Otro caso de hurto a mujer en Bogotá
En el sur de Bogotá, un inusual robo causó alarma entre los vecinos de la localidad de Bosa: una mujer denunció que hombres armados la agredieron para quitarle el cabello, un hecho que ha puesto en alerta a las autoridades y la comunidad local.
La víctima narró a La FM que los agresores la interceptaron cuando salía de un centro médico acompañada de su hijo pequeño. “Iba con mi hijo de la mano, eso fue lo que más me dio miedo. No buscaban mi celular, ni mi bolso, iban directamente por mi pelo”, expresó, dejando ver el temor que sintió ante la violencia y la precisión del ataque.
Según el testimonio de la afectada, los hombres primero le ofrecieron dinero a cambio de su cabello. Ante la negativa, la amenazaron con un cuchillo y, sin más, procedieron a cortarle el cabello en plena calle, robándolo antes de huir entre la multitud.

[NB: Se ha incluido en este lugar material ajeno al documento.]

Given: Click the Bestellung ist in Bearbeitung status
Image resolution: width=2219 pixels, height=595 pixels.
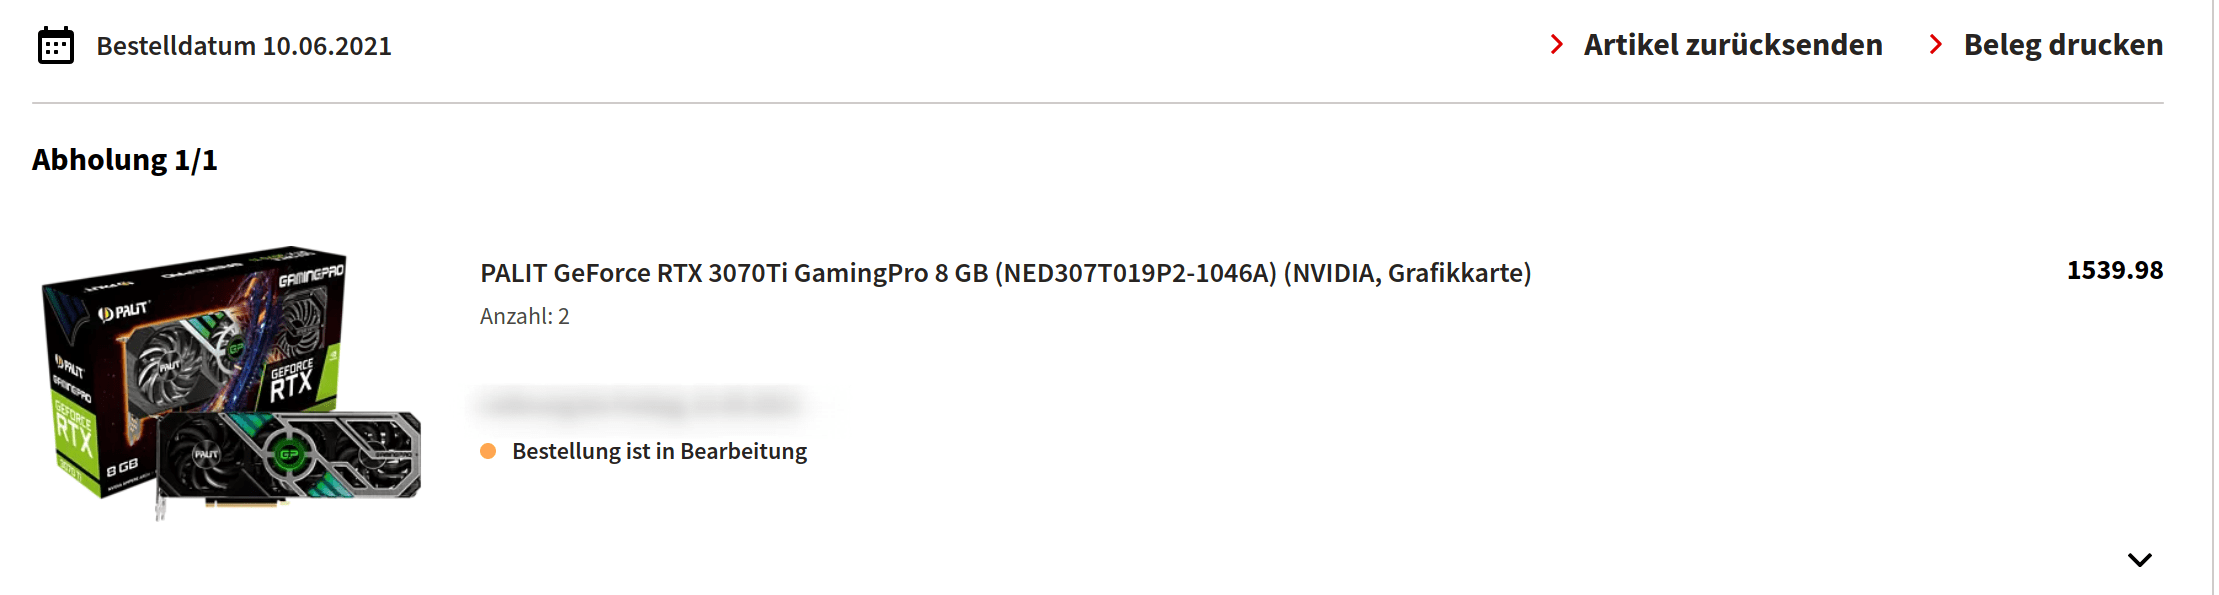Looking at the screenshot, I should click(659, 451).
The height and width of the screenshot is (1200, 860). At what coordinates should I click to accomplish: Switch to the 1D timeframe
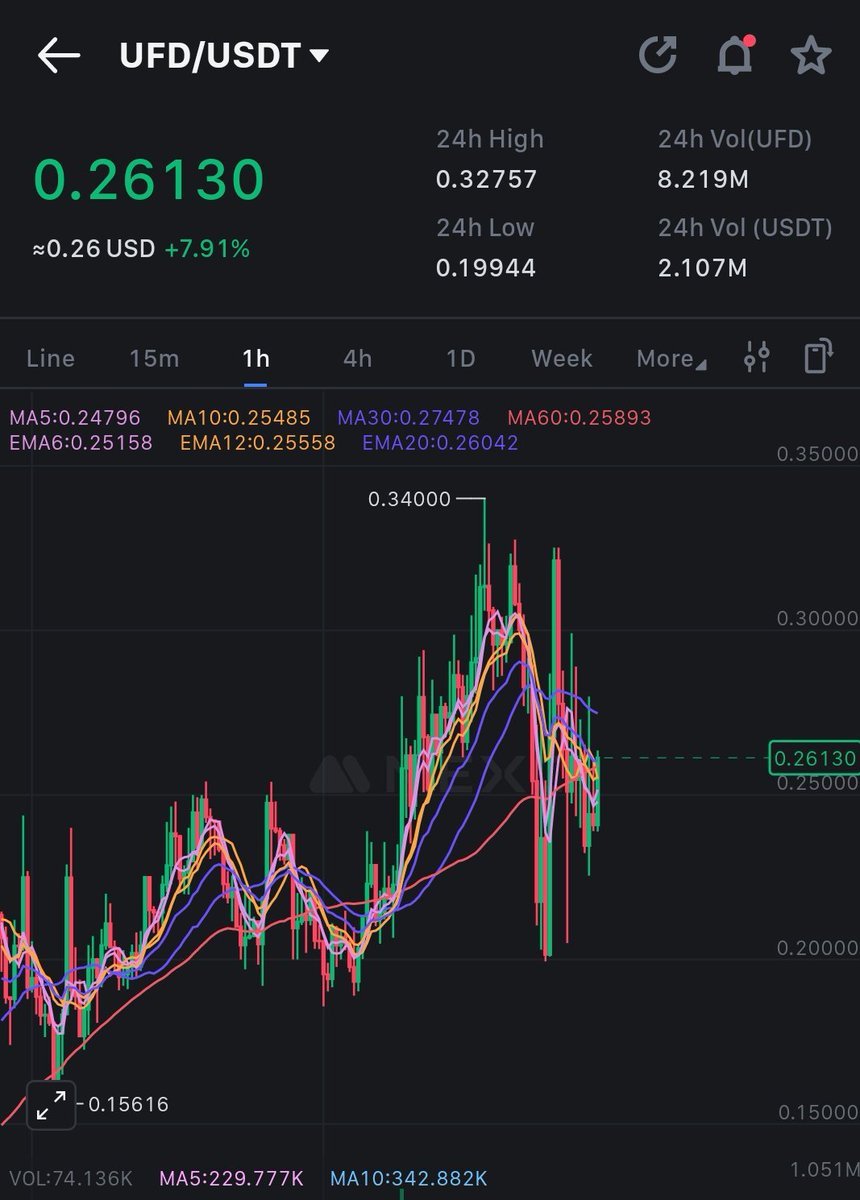coord(460,358)
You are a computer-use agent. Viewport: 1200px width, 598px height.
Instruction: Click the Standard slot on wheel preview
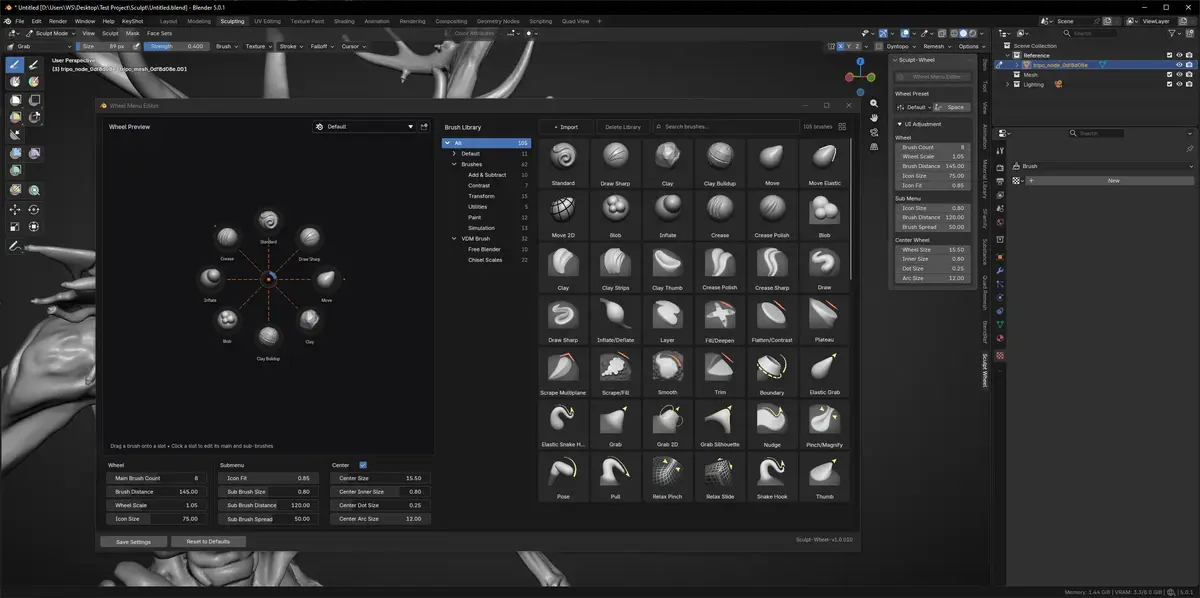268,222
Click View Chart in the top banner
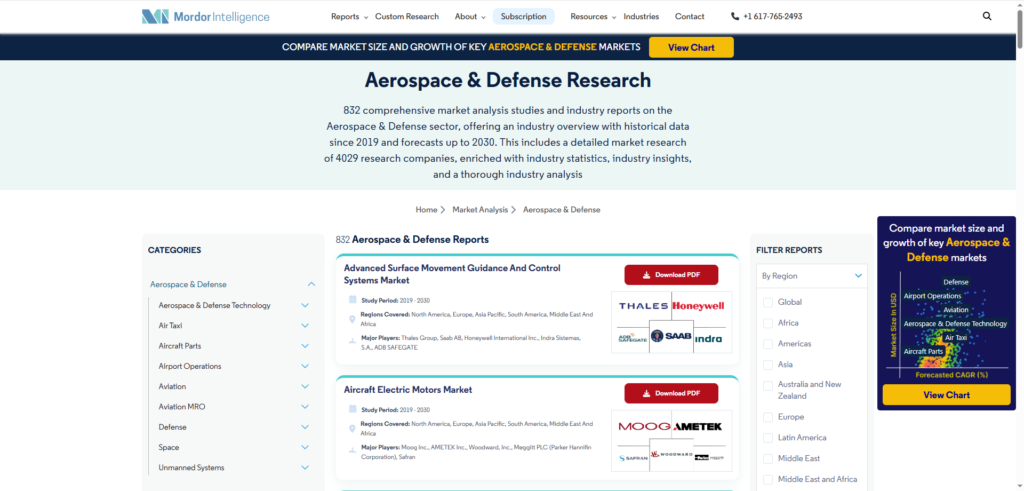Screen dimensions: 1024x491 (691, 47)
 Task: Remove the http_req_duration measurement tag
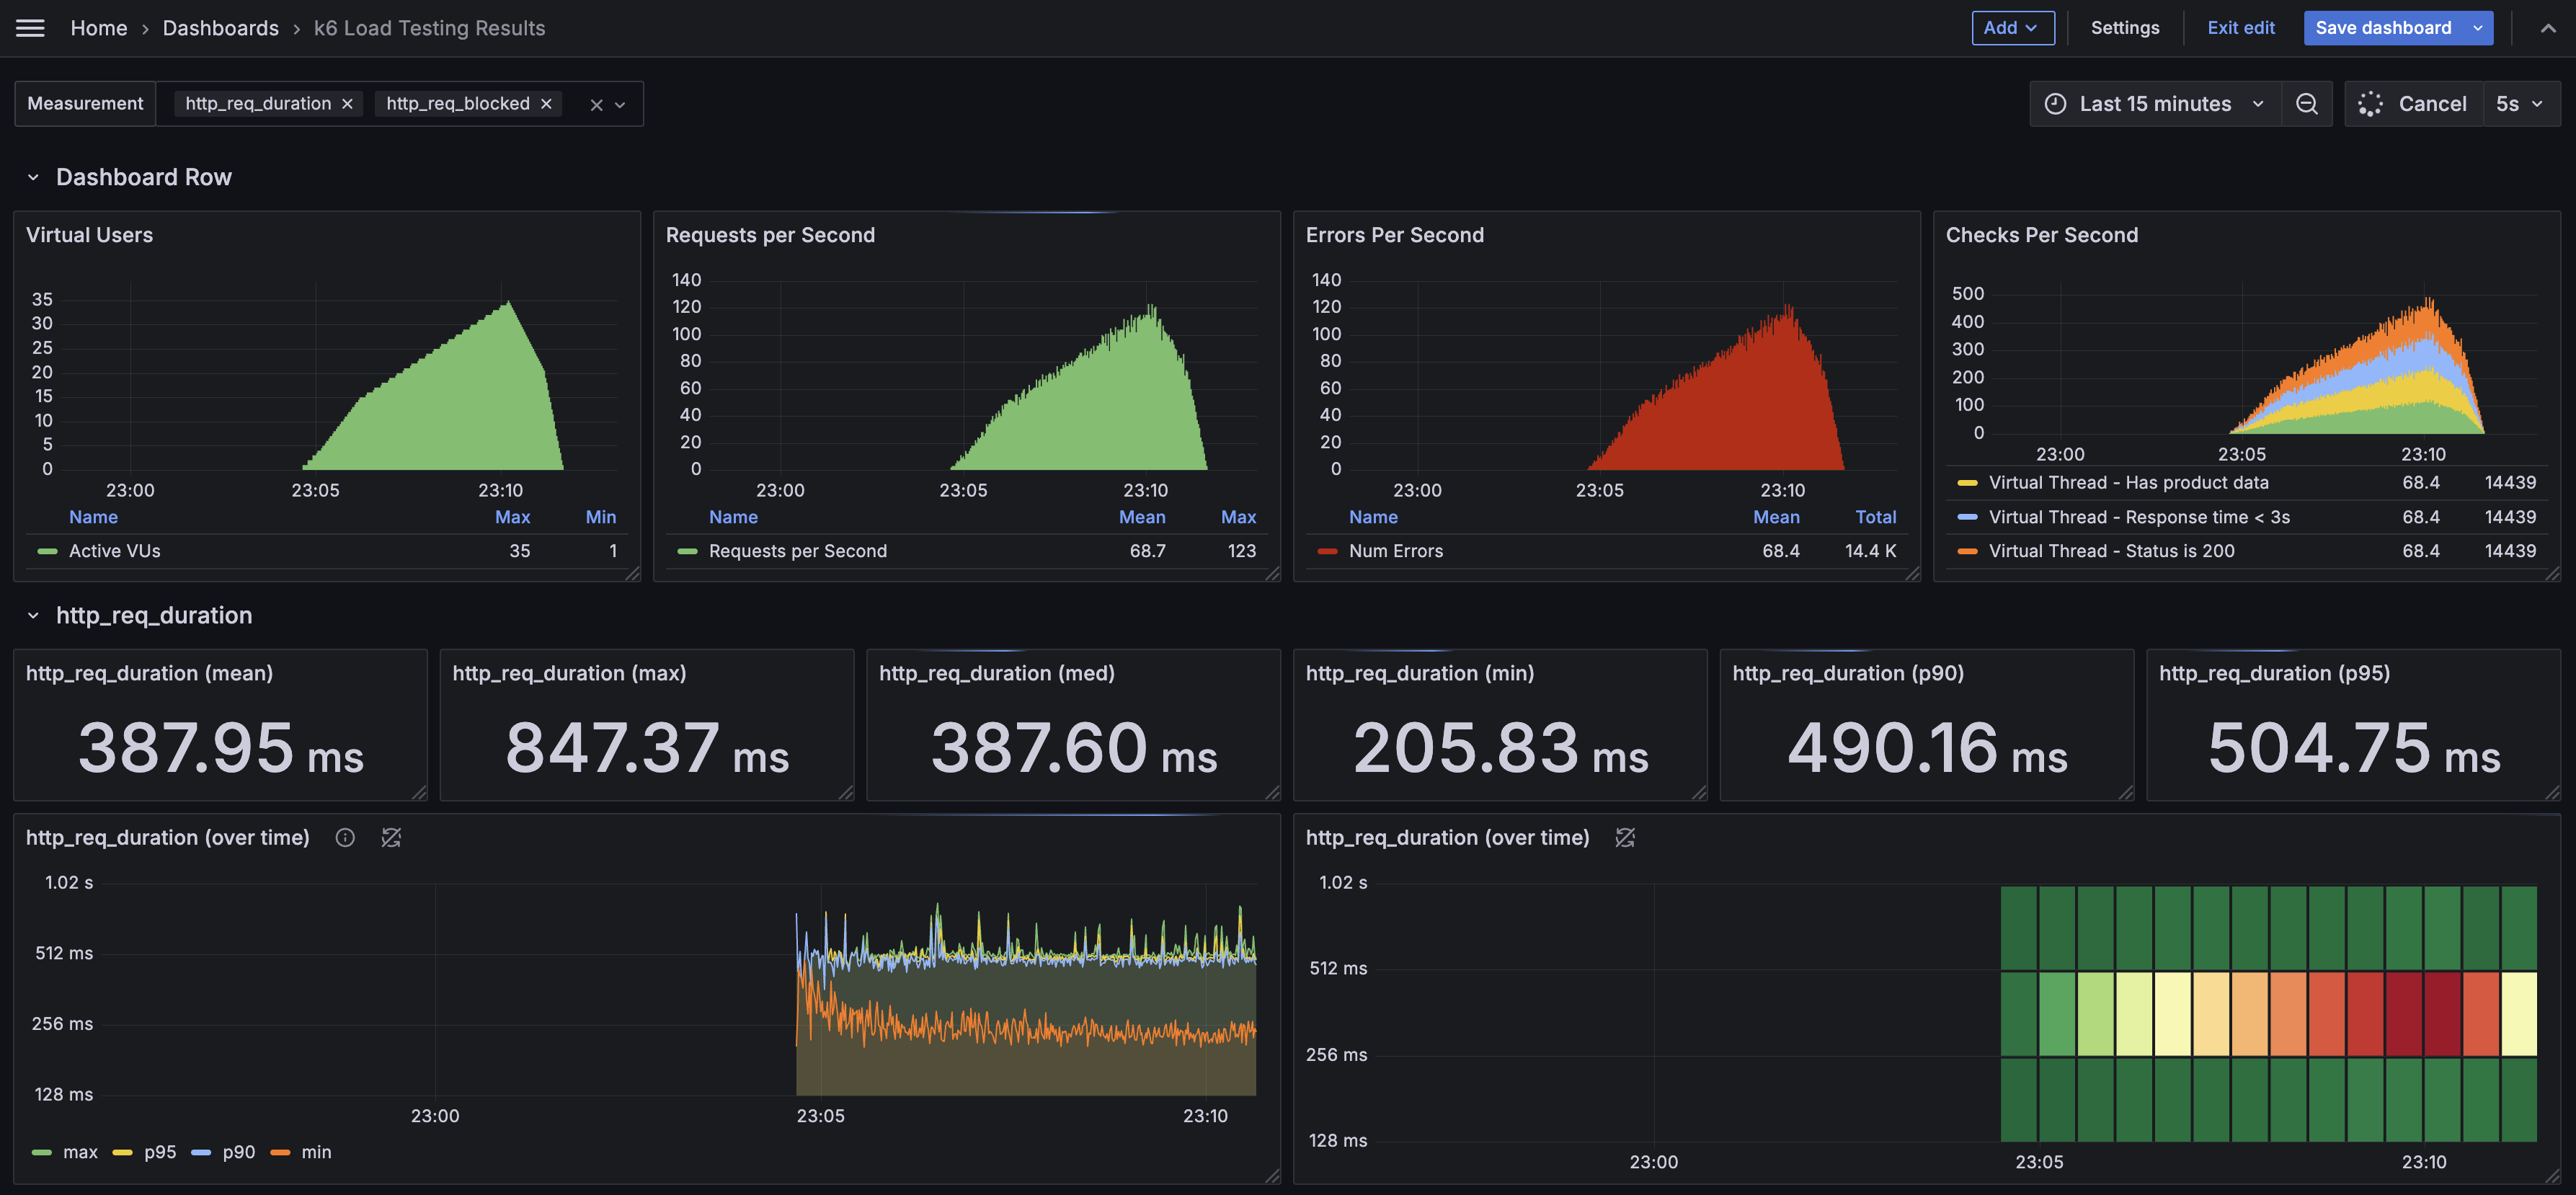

La mujer también contó que este tipo de asaltos no es nuevo en la ciudad. “Son extranjeros que están detrás de todo este robo de pelo, porque se dedican a vender pelucas con el cabello de uno y cuando usted les dice que no está interesada, pues lo cogen a uno a las malas, como me pasó a mí este fin de semana”, aseguró a La FM. Además, reveló que una de sus hijas fue víctima de un hecho similar hace un año.
El valor del cabello humano natural —especialmente el que no ha sido sometido a tratamientos químicos— puede alcanzar cifras elevadas en el mercado informal. Esto ha dado pie a la aparición de bandas especializadas en este tipo de hurto en Bogotá, según reportes de la Policía.